• **Selected excerpt**
Re: [PATCH for-next v7 09/11] RDMA/efa: Add EFA verbs implementation

[Date Prev][Date Next][Thread Prev][Thread Next][Date Index][Thread Index]

 



On Sun, May 05, 2019 at 08:59:29PM +0300, Gal Pressman wrote:
> +/*
> + * Since we don't track munmaps, we can't know when a user stopped using his
> + * mmapped buffers.
> + * This should be called on dealloc_ucontext in order to drain the mmap entries
> + * and free the (unmapped) DMA buffers.
> + */
> +static void mmap_entries_remove_free(struct efa_dev *dev,
> +				     struct efa_ucontext *ucontext)
> +{
> +	struct efa_mmap_entry *entry;
> +	unsigned long mmap_page;
> +
> +	xa_lock(&ucontext->mmap_xa);
> +	xa_for_each(&ucontext->mmap_xa, mmap_page, entry) {
> +		__xa_erase(&ucontext->mmap_xa, mmap_page);
> +		ibdev_dbg(&dev->ibdev,
> +			  "mmap: obj[0x%p] key[%#llx] addr[%#llx] len[%#llx] removed\n",
> +			  entry->obj, entry->key, entry->address, entry->length);
> +		if (get_mmap_flag(entry->key) == EFA_MMAP_DMA_PAGE)
> +			/* DMA mapping is already gone, now free the pages */
> +			free_pages_exact(phys_to_virt(entry->address),
> +					 entry->length);
> +		kfree(entry);
> +	}
> +	xa_unlock(&ucontext->mmap_xa);
> +}
> +
> +static struct efa_mmap_entry *mmap_entry_get(struct efa_dev *dev,
> +					     struct efa_ucontext *ucontext,
> +					     u64 key,
> +					     u64 len)

• **Required task A**
Answer these questions about the EFA verbs patch review, one line each:
(i) Who wrote the quoted patch, and on what date?
(ii) Per the comment, on which call should mmap_entries_remove_free be run?
(iii) Which mmap flag value causes the pages to be freed with free_pages_exact?
• **Required task B**
Go on with the EFA verbs patch review from the point where it stops.

• **Raw data**
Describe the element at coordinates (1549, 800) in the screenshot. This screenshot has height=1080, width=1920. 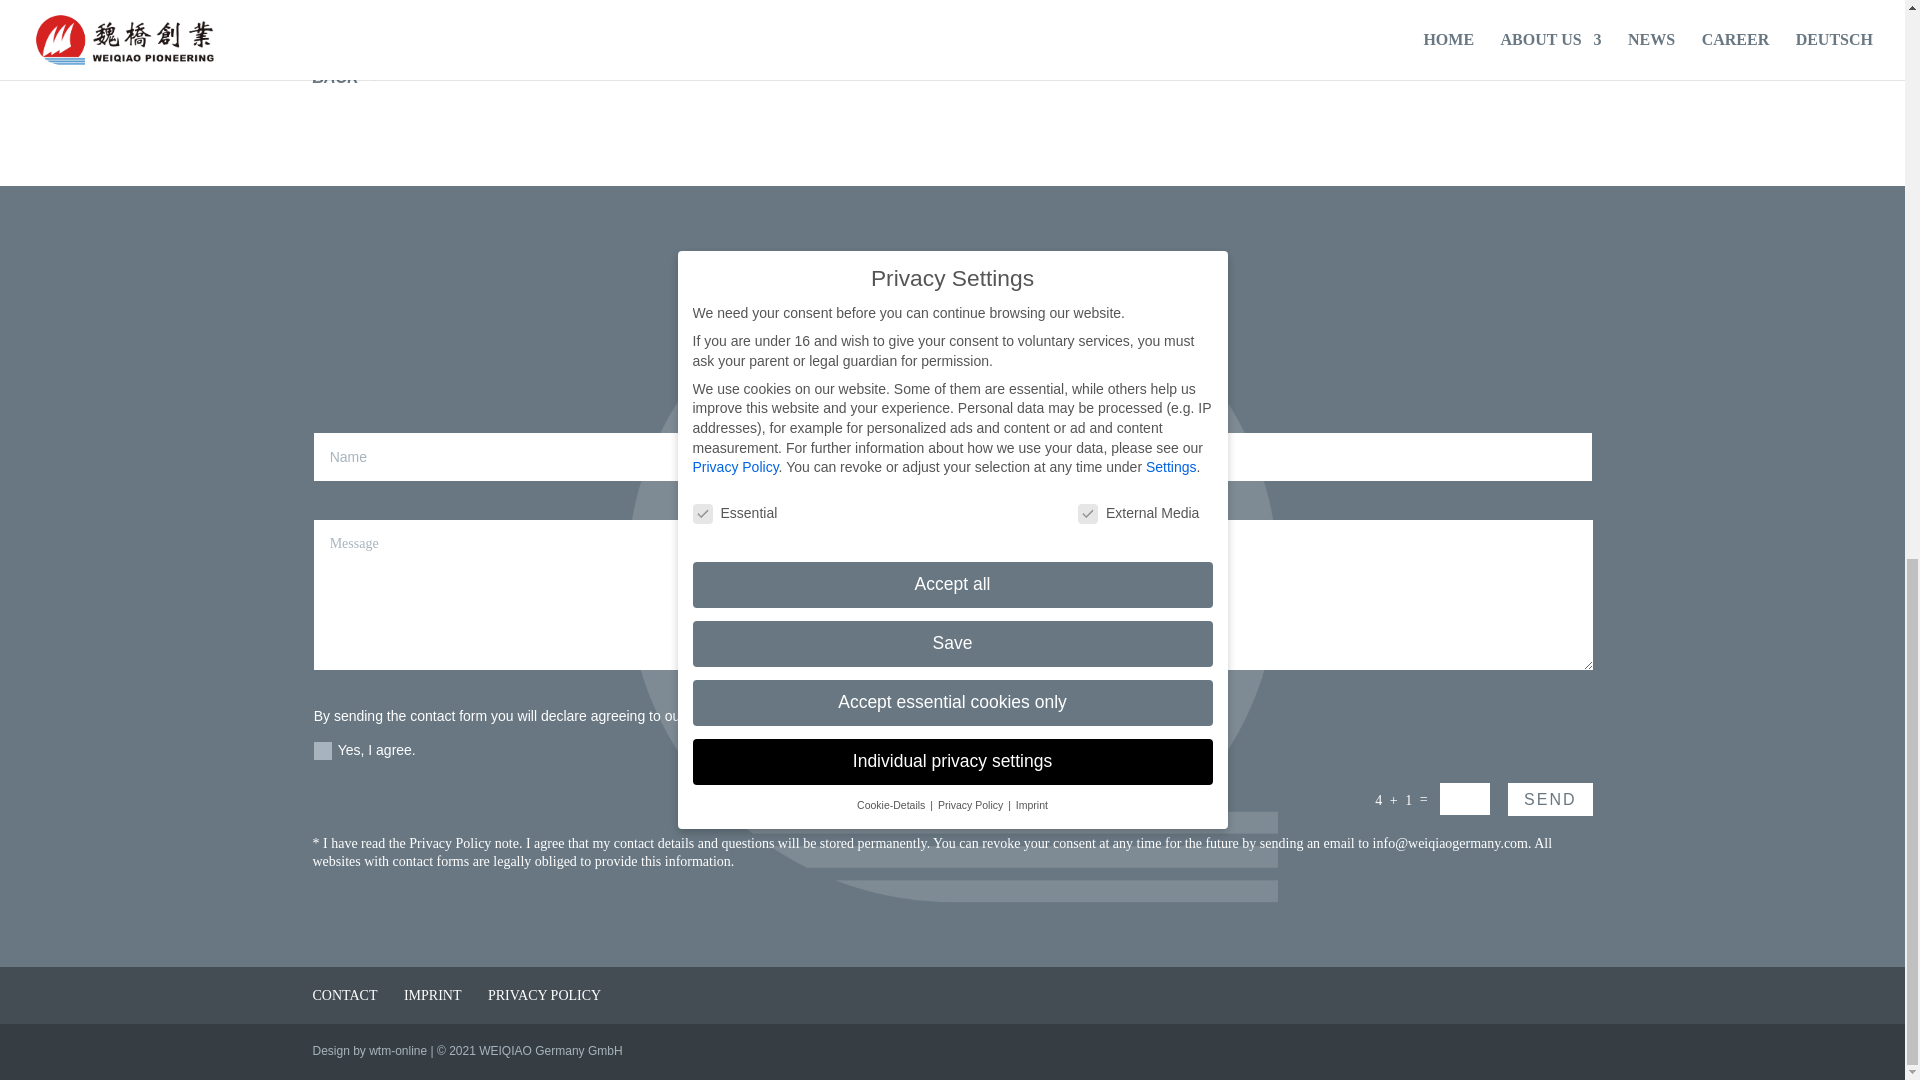
I see `SEND` at that location.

• **Written response A**
(i) Gal Pressman, on Sun, May 05, 2019
(ii) dealloc_ucontext
(iii) EFA_MMAP_DMA_PAGE

• **Written response B**
> +{
> +	struct efa_mmap_entry *entry;
> +	u32 mmap_page;
> +
> +	xa_lock(&ucontext->mmap_xa);
> +	mmap_page = lower_32_bits(key >> PAGE_SHIFT);
> +	entry = xa_load(&ucontext->mmap_xa, mmap_page);
> +	if (!entry || entry->key != key || entry->length != len) {
> +		xa_unlock(&ucontext->mmap_xa);
> +		return NULL;
> +	}
> +
> +	ibdev_dbg(&dev->ibdev,
> +		  "mmap: obj[0x%p] key[%#llx] addr[%#llx] len[%#llx] removed\n",
> +		  entry->obj, key, entry->address,
> +		  entry->length);
> +	xa_unlock(&ucontext->mmap_xa);
> +
> +	return entry;

Bah, this is now so convoluted.

The prior code had two locking problems, the first was it was freeing
entries during error unwind and the second was around xa_alloc.

The error unwind was solved by deleting the error unwind and leaking
the ID's (fine)

The xa_alloc thing is much better solved by just using xa_alloc
properly than trying to squeeze in a weird looking xa_lock like this

Also, I'm sure I mentioned this once, but when using the xarray you
still have to generate non overlapping offset ranges for the various
objects of different size being returned.

Also the lookup doesn't work right if PAGE_SIZE is too big (doesn't
mask EFA_FLAGS)

I fixed all this with this patch. Let me know by EOD Tueday if I got
it right:

 drivers/infiniband/hw/efa/efa.h       |   1 +
 drivers/infiniband/hw/efa/efa_verbs.c | 264 +++++++++++++++++++++++++++++++++++++++++++++++------------------------------------------------------------------
 2 files changed, 110 insertions(+), 155 deletions(-)

diff --git a/drivers/infiniband/hw/efa/efa.h b/drivers/infiniband/hw/efa/efa.h
index 0061e6257d1c14..9e3cc3239c13da 100644
--- a/drivers/infiniband/hw/efa/efa.h
+++ b/drivers/infiniband/hw/efa/efa.h
@@ -74,6 +74,7 @@ struct efa_dev {
 struct efa_ucontext {
 	struct ib_ucontext ibucontext;
 	struct xarray mmap_xa;
+	u32 mmap_xa_page;
 	u16 uarn;
 };
 
diff --git a/drivers/infiniband/hw/efa/efa_verbs.c b/drivers/infiniband/hw/efa/efa_verbs.c
index 33a8018362835d..16a9a109f32195 100644
--- a/drivers/infiniband/hw/efa/efa_verbs.c
+++ b/drivers/infiniband/hw/efa/efa_verbs.c
@@ -14,6 +14,8 @@
 #include "efa.h"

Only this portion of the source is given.